* WHAT TO WORK ON:
1 - In the text on D&O insurance structure, reproduce the passage from "Like most insurance" to "to the policy.", replacing "corporate bylaws" with "company bylaws".
2 - According to the text on D&O insurance structure, what prompted the addition of "B" side to the policy?
3 - Extend the text on D&O insurance structure, picking up after its final sentence.

Directors & Officers Liability Insurance Structure & Types of Claims
Directors & Officers Liability Insurance Structure
D&O as it is typically structured has 3 insuring agreements: A side, B side and C side.
- “A” side indemnifies the directors and officers
- “B” side reimburses the company for its indemnification duty to its directors & officers
- “C” side provides coverage for the entity if it is named in the law suit. (Private companies typically have broader entity coverage under C side than public companies.)
Like most insurance coverages, Directors & Officers Liability insurance started out one way and evolved into something a bit different spurred on by changes in the business community. Initially, D&O was structured to give coverage to just the directors & officers that sit on boards—“A” side coverage.
After some time, businesses stepped up to offer more financial protection to their directors and officers. Indemnification clauses were written into contracts and corporate bylaws prompting the addition of “B” side to the policy.

* DATASET EXCERPTS:
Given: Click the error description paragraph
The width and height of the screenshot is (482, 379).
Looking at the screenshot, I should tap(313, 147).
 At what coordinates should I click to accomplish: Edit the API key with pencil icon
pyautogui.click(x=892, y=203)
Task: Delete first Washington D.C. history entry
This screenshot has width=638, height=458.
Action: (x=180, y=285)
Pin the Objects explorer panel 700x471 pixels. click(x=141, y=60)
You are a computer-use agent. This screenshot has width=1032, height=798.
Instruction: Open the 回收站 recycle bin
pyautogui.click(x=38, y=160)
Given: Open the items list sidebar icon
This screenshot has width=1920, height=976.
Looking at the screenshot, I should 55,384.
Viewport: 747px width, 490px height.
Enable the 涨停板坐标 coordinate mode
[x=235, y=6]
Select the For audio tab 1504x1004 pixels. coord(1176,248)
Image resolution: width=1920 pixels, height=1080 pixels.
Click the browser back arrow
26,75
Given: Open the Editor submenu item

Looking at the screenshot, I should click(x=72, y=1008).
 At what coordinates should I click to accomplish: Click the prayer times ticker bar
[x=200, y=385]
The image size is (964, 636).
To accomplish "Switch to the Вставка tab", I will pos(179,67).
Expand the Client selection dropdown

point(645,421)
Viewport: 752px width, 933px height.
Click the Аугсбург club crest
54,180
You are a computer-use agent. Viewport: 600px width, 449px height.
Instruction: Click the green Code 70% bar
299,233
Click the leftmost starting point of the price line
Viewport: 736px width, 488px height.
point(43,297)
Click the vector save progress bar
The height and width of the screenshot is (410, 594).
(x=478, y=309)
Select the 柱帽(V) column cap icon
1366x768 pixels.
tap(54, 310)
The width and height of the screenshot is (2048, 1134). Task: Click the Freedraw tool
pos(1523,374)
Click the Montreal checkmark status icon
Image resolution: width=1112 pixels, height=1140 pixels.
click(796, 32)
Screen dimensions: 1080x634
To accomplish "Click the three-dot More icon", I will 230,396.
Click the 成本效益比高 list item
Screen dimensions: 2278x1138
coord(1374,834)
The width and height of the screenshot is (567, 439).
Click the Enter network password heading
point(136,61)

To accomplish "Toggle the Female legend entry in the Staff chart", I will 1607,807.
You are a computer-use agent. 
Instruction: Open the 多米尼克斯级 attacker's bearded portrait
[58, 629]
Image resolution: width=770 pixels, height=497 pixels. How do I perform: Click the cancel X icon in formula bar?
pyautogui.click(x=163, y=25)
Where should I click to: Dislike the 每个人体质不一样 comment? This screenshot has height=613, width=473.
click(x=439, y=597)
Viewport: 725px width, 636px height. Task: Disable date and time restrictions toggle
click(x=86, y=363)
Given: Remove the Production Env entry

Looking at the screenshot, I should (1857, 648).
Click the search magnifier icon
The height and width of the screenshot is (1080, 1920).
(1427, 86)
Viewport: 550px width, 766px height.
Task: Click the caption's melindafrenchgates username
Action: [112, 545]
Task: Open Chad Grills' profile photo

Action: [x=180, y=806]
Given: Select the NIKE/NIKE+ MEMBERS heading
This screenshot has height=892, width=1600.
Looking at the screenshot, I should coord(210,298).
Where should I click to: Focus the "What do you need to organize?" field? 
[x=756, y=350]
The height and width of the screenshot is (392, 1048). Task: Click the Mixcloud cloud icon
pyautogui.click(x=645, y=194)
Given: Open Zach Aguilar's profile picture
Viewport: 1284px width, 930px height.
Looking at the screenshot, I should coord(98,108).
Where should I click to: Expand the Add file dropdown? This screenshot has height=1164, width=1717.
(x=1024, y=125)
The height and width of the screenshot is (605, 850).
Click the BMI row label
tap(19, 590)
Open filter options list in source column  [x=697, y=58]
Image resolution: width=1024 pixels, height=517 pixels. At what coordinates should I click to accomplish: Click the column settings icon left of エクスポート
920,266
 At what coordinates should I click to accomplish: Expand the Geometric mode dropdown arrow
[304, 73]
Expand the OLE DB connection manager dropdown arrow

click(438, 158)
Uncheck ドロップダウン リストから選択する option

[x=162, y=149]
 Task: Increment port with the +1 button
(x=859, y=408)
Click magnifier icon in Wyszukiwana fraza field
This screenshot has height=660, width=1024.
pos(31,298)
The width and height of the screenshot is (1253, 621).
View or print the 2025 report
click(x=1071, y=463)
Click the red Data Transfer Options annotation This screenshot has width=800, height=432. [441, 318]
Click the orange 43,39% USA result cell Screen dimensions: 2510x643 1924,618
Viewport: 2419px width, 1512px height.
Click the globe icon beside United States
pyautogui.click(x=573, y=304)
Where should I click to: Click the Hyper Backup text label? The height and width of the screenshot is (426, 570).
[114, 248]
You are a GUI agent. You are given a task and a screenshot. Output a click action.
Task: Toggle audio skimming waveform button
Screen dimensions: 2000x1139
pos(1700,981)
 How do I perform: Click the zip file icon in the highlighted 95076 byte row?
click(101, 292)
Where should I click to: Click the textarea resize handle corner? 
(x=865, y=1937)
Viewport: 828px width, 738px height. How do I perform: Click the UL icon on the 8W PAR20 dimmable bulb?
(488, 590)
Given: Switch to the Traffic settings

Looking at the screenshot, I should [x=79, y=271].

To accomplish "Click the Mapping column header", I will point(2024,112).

* RESULTS OF THE TASKS:
1 -
Like most insurance coverages, Directors & Officers Liability insurance started out one way and evolved into something a bit different spurred on by changes in the business community. Initially, D&O was structured to give coverage to just the directors & officers that sit on boards—“A” side coverage.
After some time, businesses stepped up to offer more financial protection to their directors and officers. Indemnification clauses were written into contracts and company bylaws prompting the addition of “B” side to the policy.

2 - Indemnification clauses being written into contracts and corporate bylaws prompted the addition of "B" side.

3 -
And once again after a period of time, another corporate initiative commenced a coverage change. Insurance companies noticed that claims were being brought against the entity itself, so “C” side was added.
Types of Claims
Private companies are at risk for a number of D&O claims from customers, vendors, suppliers, competitors, government regulators, partners or shareholders. The top claims in terms of frequency seem to vary from year to year according to different surveys, but the overall list mostly stays intact.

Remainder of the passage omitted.